- **Work instruction**: In the listing below, find the line with "Image resolution: width=644" and the line with "the Community nav", then return them and every line between them exactly, minus the pictures.

- **Working data**:
____________

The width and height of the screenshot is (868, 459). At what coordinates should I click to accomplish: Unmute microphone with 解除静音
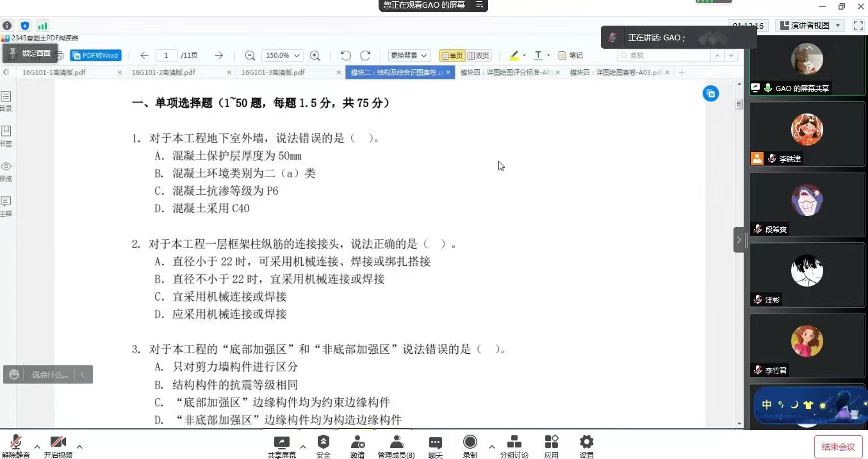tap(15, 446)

____________

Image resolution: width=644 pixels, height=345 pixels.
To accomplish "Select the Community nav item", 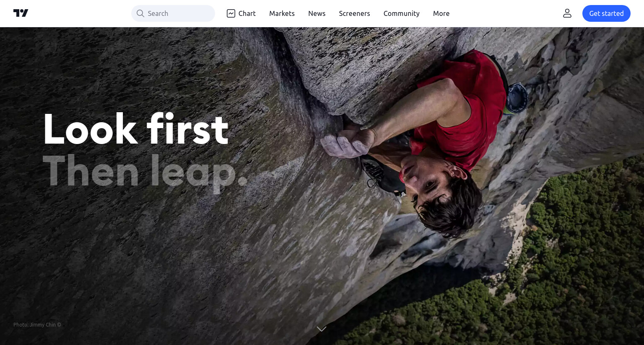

____________

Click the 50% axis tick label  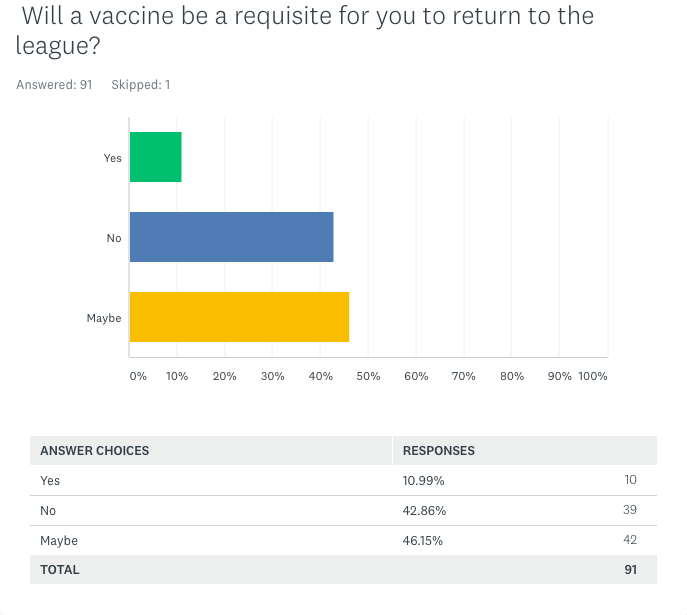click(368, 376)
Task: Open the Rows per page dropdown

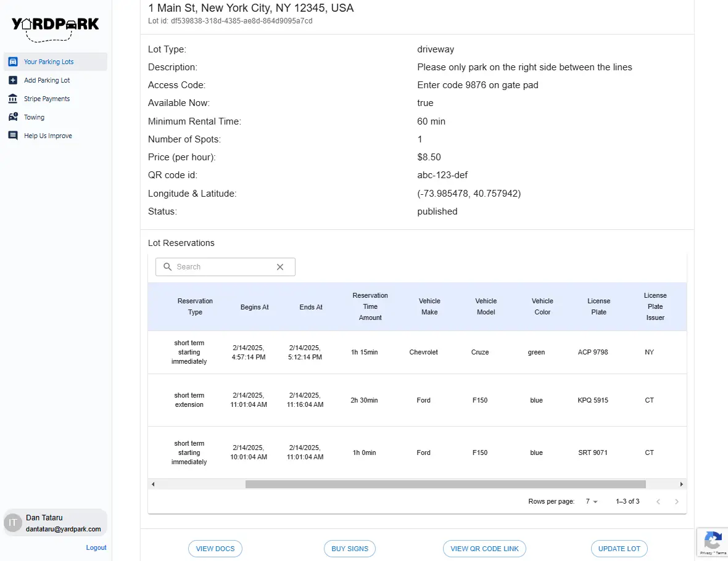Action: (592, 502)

____________

- **Written answer**:
Image resolution: width=644 pixels, height=345 pixels.
To accomplish "Select the Community nav item", 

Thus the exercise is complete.